Martedì il ministro degli interni Marco Minniti, dal palco della festa dell’Unità di Pesaro, aveva detto di aver temuto «per la tenuta democratica del paese», davanti «all’ondata migratoria e alle problematiche di gestione dei flussi avanzate dei sindaci». Il giorno dopo, dallo stesso palco, il ministro della giustizia Andrea Orlando aveva replicato: «Non credo sia in questione la tenuta democratica del Paese per pochi immigrati rispetto al numero dei nostri abitanti. Non cediamo alla narrazione dell’emergenza altrimenti noi creiamo le condizioni per consentire a chi vuole rifondare i fascismi di speculare». Non esattamente un’identità di vendute, nel governo e nel Pd, insomma.

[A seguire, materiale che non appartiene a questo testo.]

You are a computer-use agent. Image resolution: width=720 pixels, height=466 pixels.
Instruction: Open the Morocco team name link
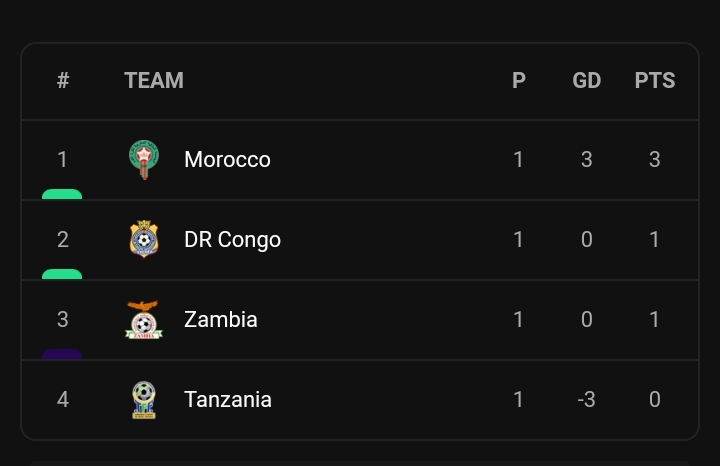pos(227,160)
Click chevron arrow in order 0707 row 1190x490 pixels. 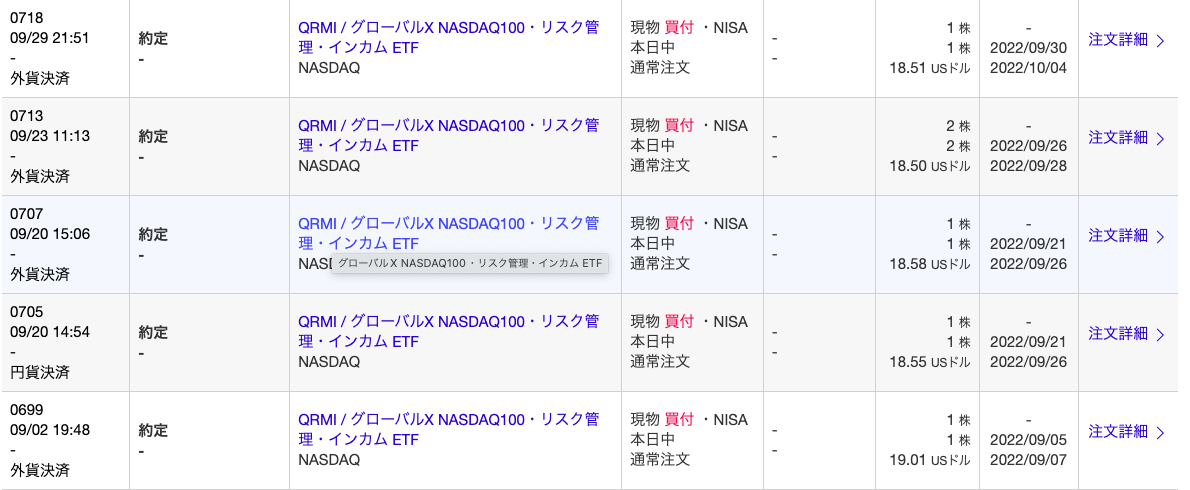1160,236
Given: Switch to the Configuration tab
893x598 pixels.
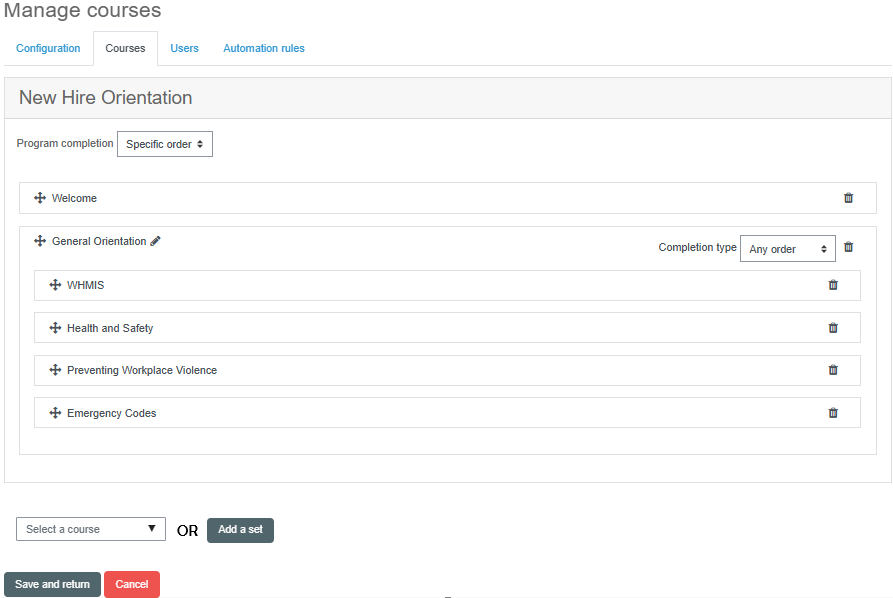Looking at the screenshot, I should [48, 48].
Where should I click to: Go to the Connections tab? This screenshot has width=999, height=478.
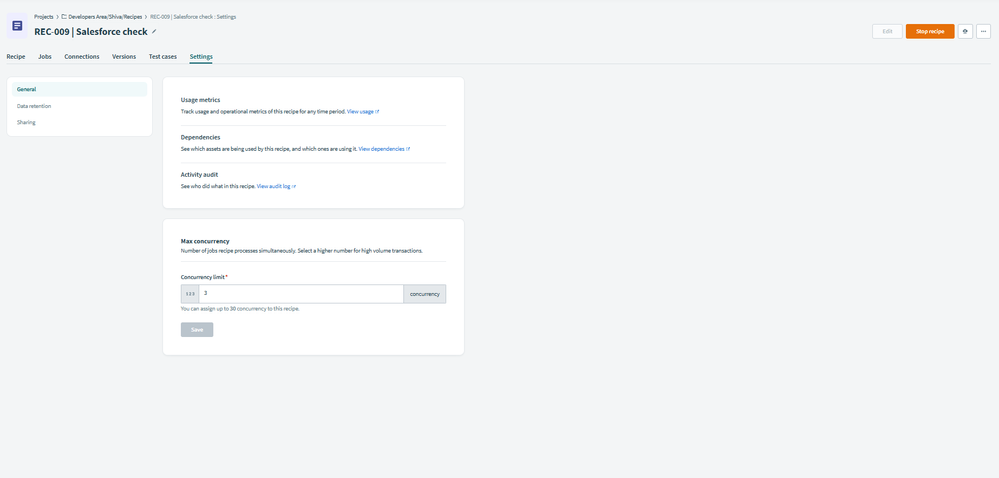pos(82,57)
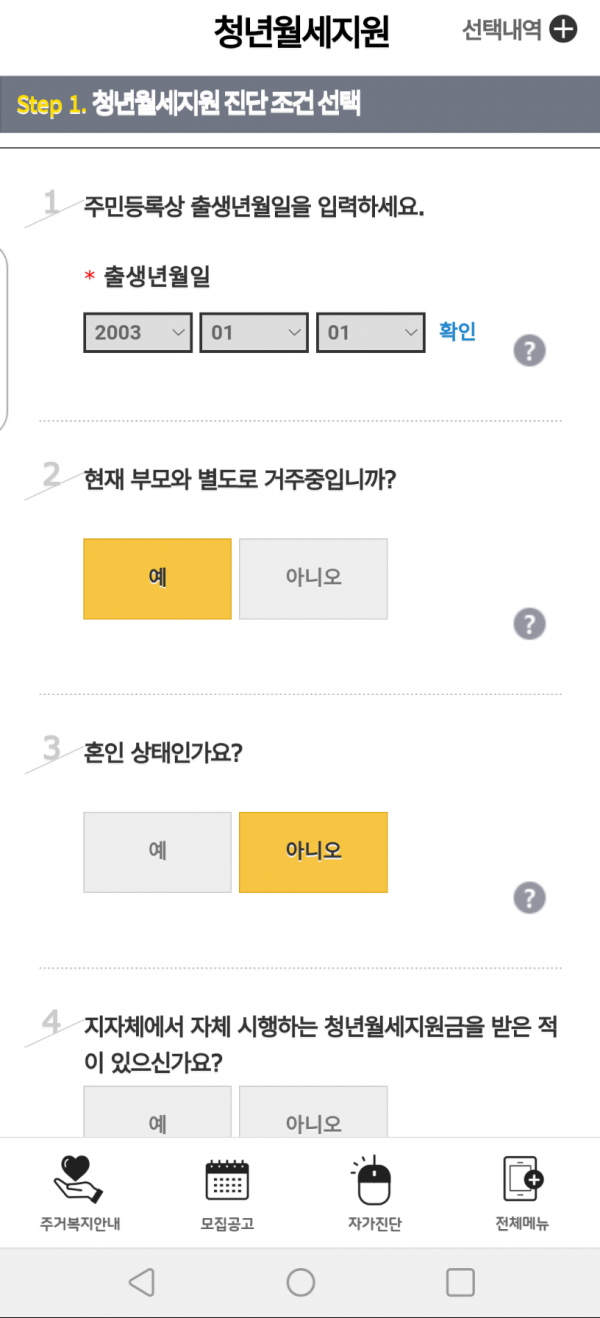This screenshot has width=600, height=1318.
Task: Select 아니오 for living apart from parents
Action: (313, 578)
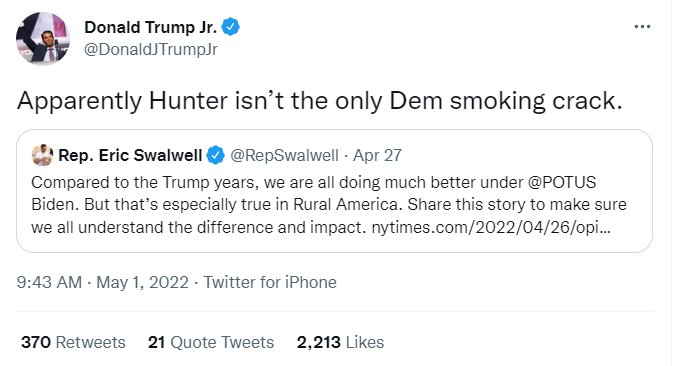Open the Rep. Eric Swalwell name in quoted tweet
674x366 pixels.
(130, 155)
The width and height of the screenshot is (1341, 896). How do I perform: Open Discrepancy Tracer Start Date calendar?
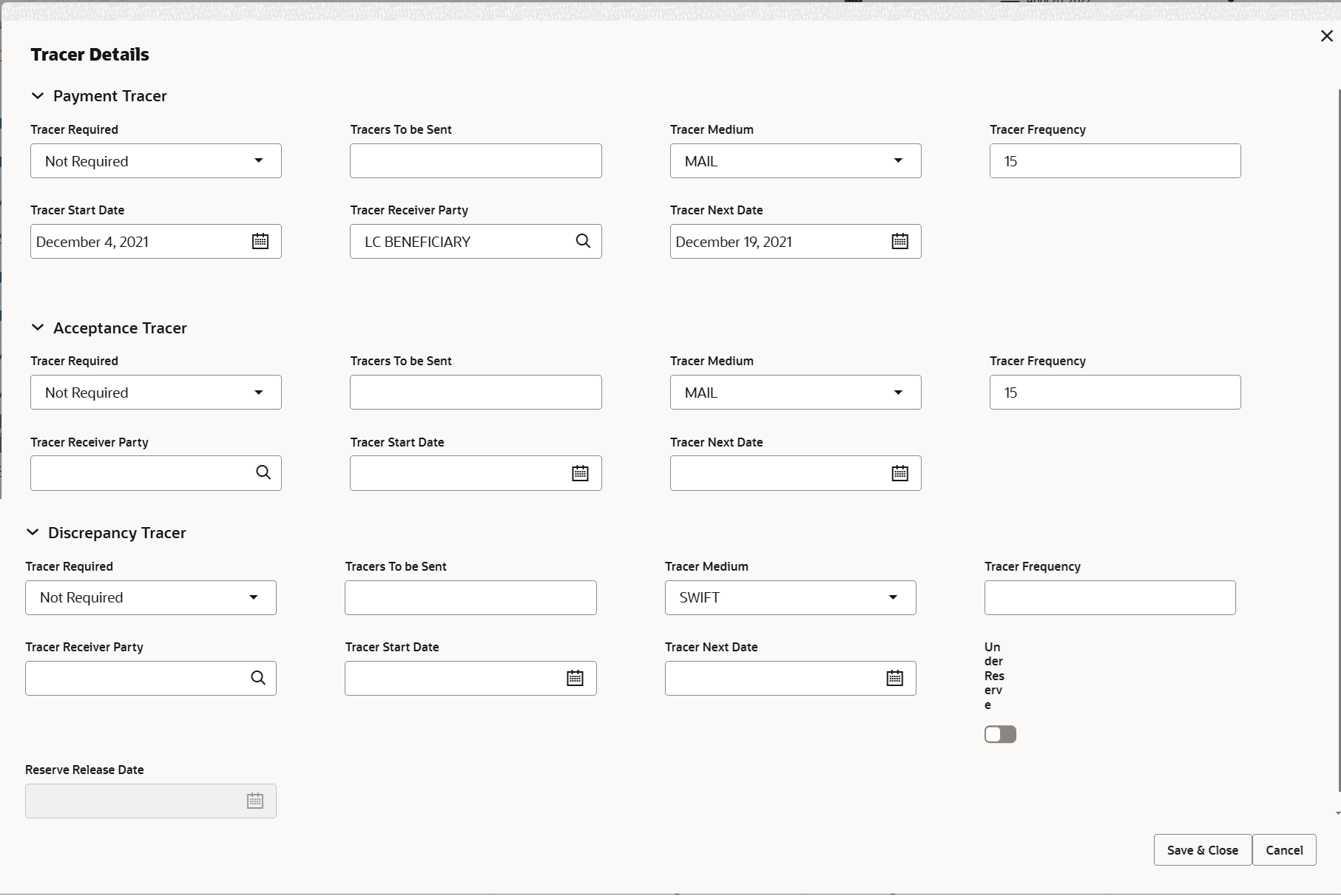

Ieri Orlando, intervenuto alla Festa dell’Unità di Genova, ha gettato acqua sul fuoco riferendo di un incontro con il collega del Viminale in aeroporto a Roma: «Abbiamo fatto due chiacchiere sulla vicenda e devo dire che ci siamo chiariti. Peraltro devo dire che mi è stata attribuita una valutazione che sarebbe abbastanza surreale perché con quelle frasi avrei smentito le attività del ministro Minniti. Ma i decreti che affrontano il fenomeno migratorio portano la doppia firma, mia e sua. Quindi non ho alcun dubbio sull’operato positivo del ministro dell’Interno». Eppure, insiste Orlando, «mi sono permesso di rispondere, ma spero che si possa ancora fare, che io non do la stessa lettura dei pericoli che corre la nostra democrazia. Ritengo che la nostra democrazia corra dei pericoli, ma ritengono che i fattori che la mettono a rischio siano più complessi e più articolati del numero degli sbarchi dei migranti».

Secondo il guardasigilli, «la guerra fra gli ultimi c’è perché ci sono gli ultimi anche nel nostro Paese e di cui non sempre ci siamo occupati con sufficiente determinazione» e «l’insieme di questi fenomeni può creare tensione rispetto alla tenuta democratica».